Here’s the question/scenario. Client age 52 establishes a 72t using amortization method. 4 years later calls IRA custodian and requests a reduction in the withdrawal amount but in doing so the resulting withdrawal amount is too high to qualify for the standing RMD withdrawal rate, and too low to remain consistent with the previously established amortization method. Hence in 2009 the IRA custodian codes the 1099R as “premature” not qualified as a 72t withdrawal Further the IRA custodian is of the opinion that they need to re-issue the prior 3 years 1009R s similarly also triggering a 10% penalty tax.

QUESTION: Does anyone know a reliable tax code or PLR that would allow the client to minimize their tax consequences as the IRA Custodian is proposing as mentioned above. Client would ideally maybe like to just show the Custodian authority to Not re-issue the back 1099s triggering penalties, and instead also just be allowed to pay the tax on the small shortfall for 2009 and then change to the RMD for 2010 going forward.

Please let us know if you have something positive to contribute to this scenario.



Not much positive to suggest here, just a long shot position to consider.

Although RR 2002-62 appears to suggest that the one time switch to the MD method can only be made for a subsequent calendar year, I believe that some taxpayers have made the switch mid year. While this is grasping at straws, he could determine the % dollar difference between the two methods and figure out the day of the year that he would generate the amount he took out as the effective date of the switch to MD in 2009.

For example:
1) Prior fixed dollar distribution 36,000 (3k per month)
2) RMD method distribution 24,000 (2k per month)
3) Amount distributed 27,000 – this equates to a change on April 1st to the MD method.
He would use a reasonable account balance between 12/31 of the prior year and 4/1 to back into the MD calculation.

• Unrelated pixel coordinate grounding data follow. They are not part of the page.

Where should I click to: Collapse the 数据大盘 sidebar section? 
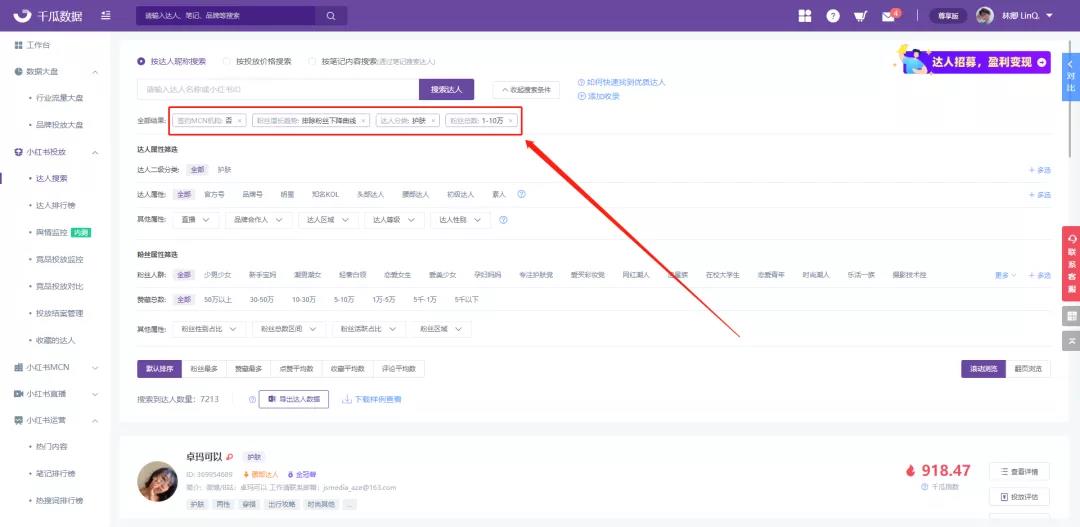pyautogui.click(x=95, y=72)
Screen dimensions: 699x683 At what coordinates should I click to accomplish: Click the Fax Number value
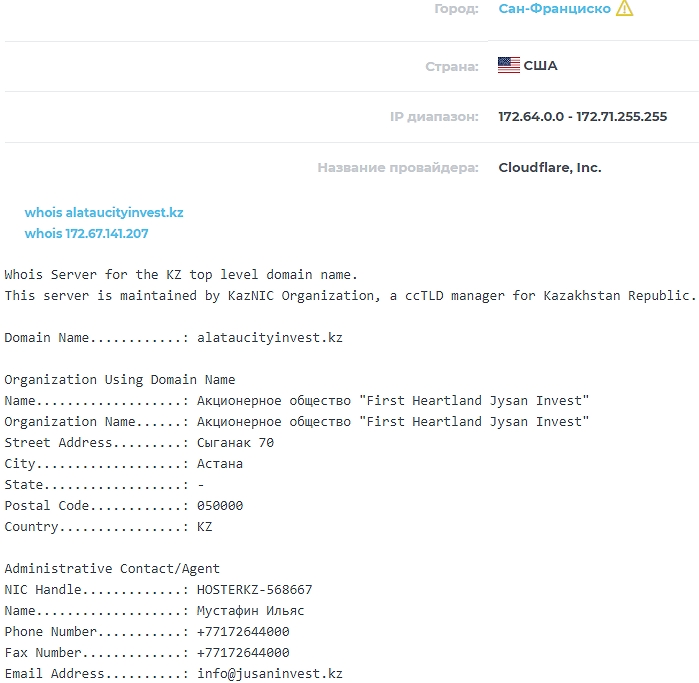tap(243, 653)
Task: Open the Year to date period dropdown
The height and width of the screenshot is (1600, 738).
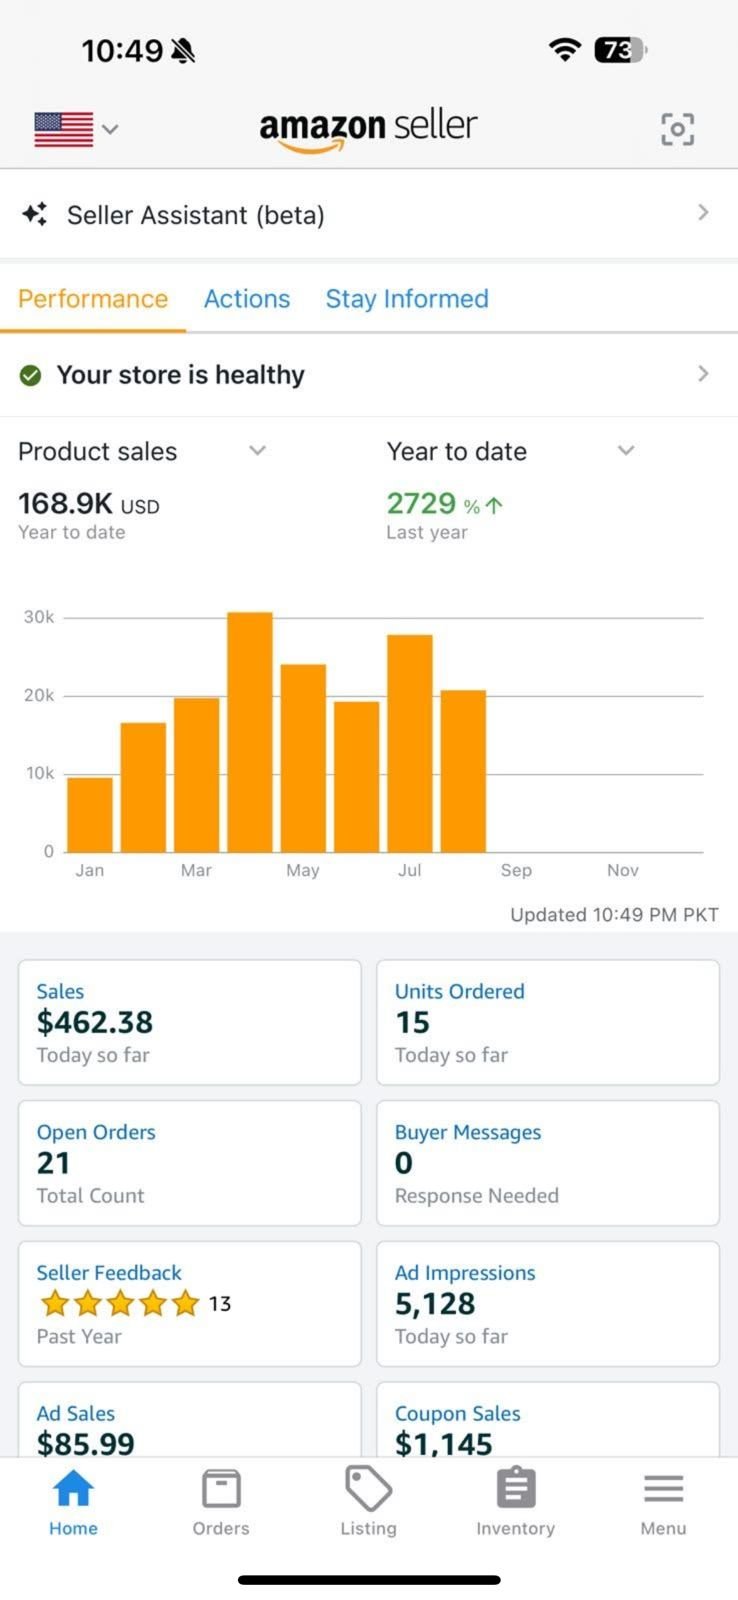Action: (x=626, y=451)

If the math calculations can be developed, he could file a 5329 to claim the exception and add that he made the switch to MD on xx/xx/2009. The timing is also convenient that about this time his account balance was probably hammered by the market collapse and he might generate some IRS sympathy with his position. Probably not worth the cost of pursuing a formal letter ruling ($10,000 plus), or worth the effort to get the custodian to buy into this plan. The custodian does not have to buy in, the plan is between the taxpayer and the IRS with the taxpayer reporting his exception on Form 5329 (Exception Code 02).

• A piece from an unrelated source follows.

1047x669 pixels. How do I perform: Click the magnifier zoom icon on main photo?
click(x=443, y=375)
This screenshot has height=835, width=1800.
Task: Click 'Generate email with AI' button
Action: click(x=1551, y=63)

While it does not change his cost to bust the plan, the IRA custodian should not be issuing revised prior year 1099R forms. They should just code 2009 as Code 1 and that should trigger the retroactive penalty and interest which he would otherwise have to report IF HE DOES NOT PURSUE THE ABOVE LONG SHOT APPROACH. If he decides to just pay the penalty, he could report a busted plan as of 12/31/09 (PLR 1999 09059), and start a new plan in 2010.

I am also curious what the custodian told him when he requested a reduction in withdrawal amount. For a while confusion existed whether the RMD waiver for 2009 applied to 72t plans under the MD method. It took awhile for the IRS to clarify that the waiver did NOT apply to 72t plans.